INPUT DATA:
-- Start --

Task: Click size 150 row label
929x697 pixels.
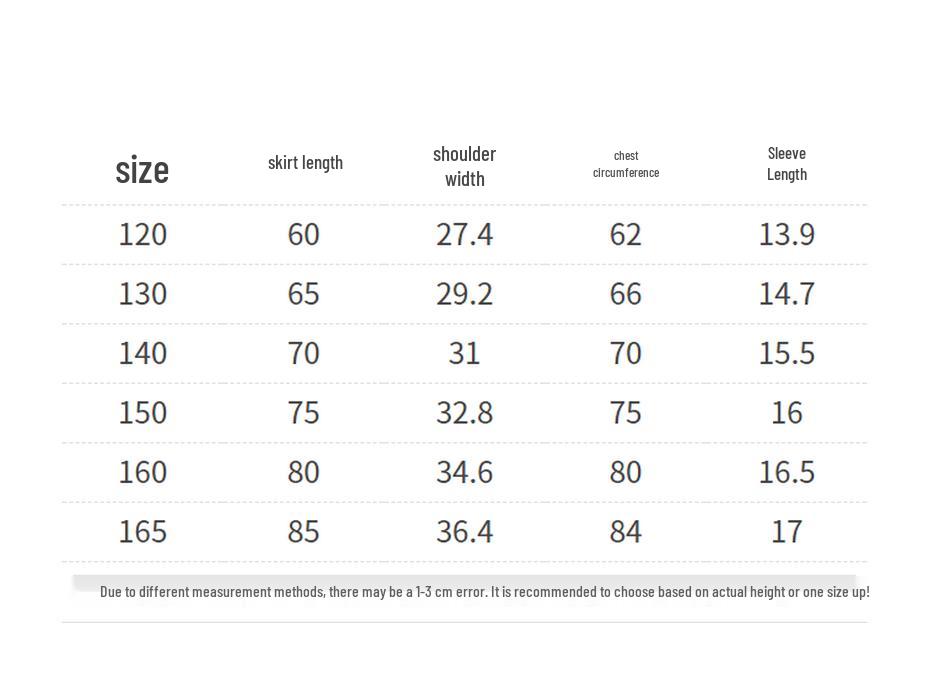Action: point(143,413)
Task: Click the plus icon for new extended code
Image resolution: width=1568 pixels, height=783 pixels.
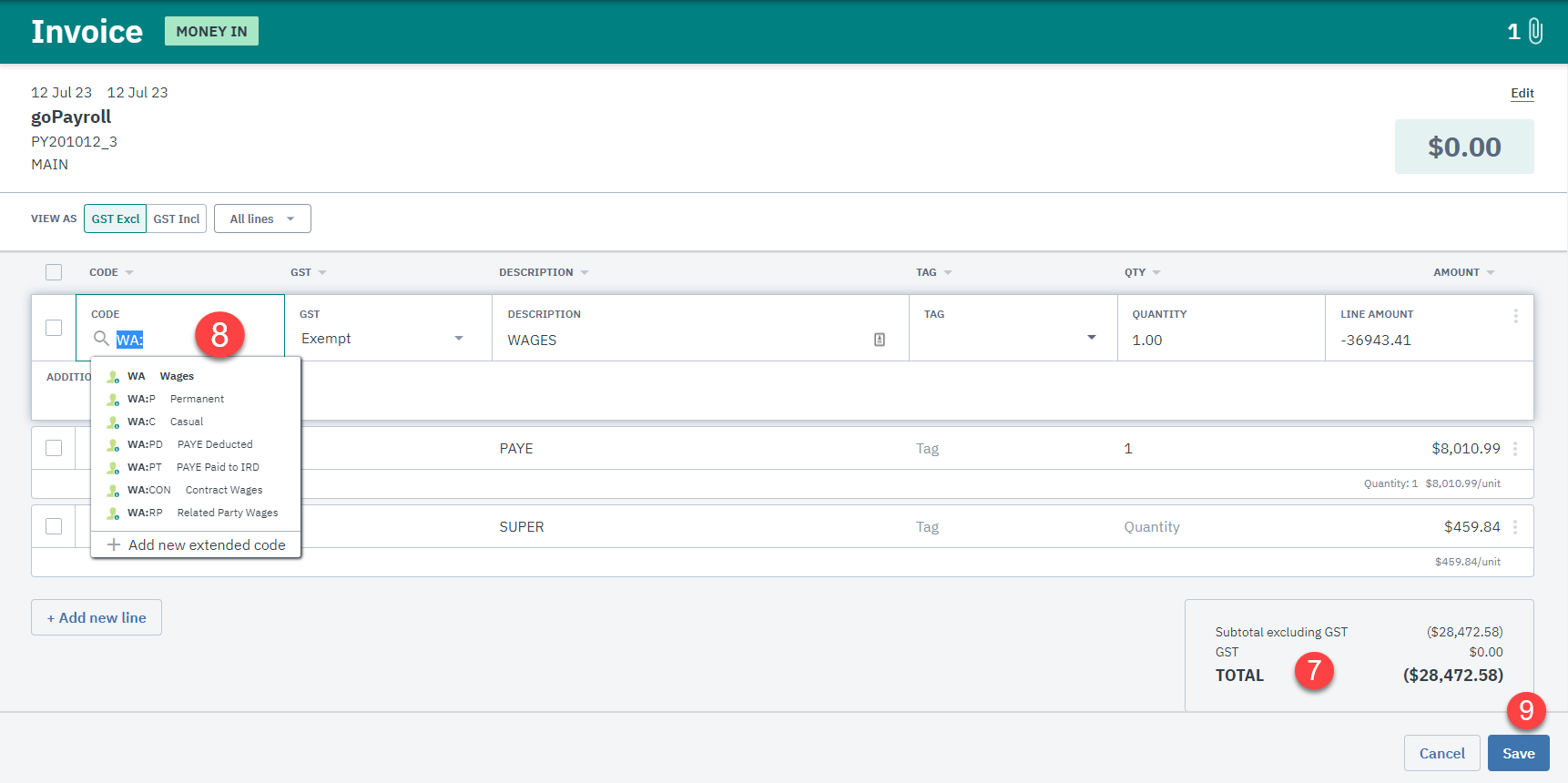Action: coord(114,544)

-- End --
-- Start --

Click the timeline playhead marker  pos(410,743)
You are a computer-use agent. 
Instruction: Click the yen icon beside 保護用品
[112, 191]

-- End --
-- Start --

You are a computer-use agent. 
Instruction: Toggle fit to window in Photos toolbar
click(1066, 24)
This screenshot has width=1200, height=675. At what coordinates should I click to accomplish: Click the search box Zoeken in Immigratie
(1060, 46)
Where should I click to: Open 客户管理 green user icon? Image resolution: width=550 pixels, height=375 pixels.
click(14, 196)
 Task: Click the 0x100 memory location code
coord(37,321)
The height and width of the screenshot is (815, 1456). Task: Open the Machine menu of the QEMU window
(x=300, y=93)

-- End --

WORK TO COMPLETE:
Write out the lines from the one containing "The height and" through the one containing "(x=300, y=93)", both included, reproducing them character for character.

FULL ANSWER:
The height and width of the screenshot is (815, 1456). Task: Open the Machine menu of the QEMU window
(x=300, y=93)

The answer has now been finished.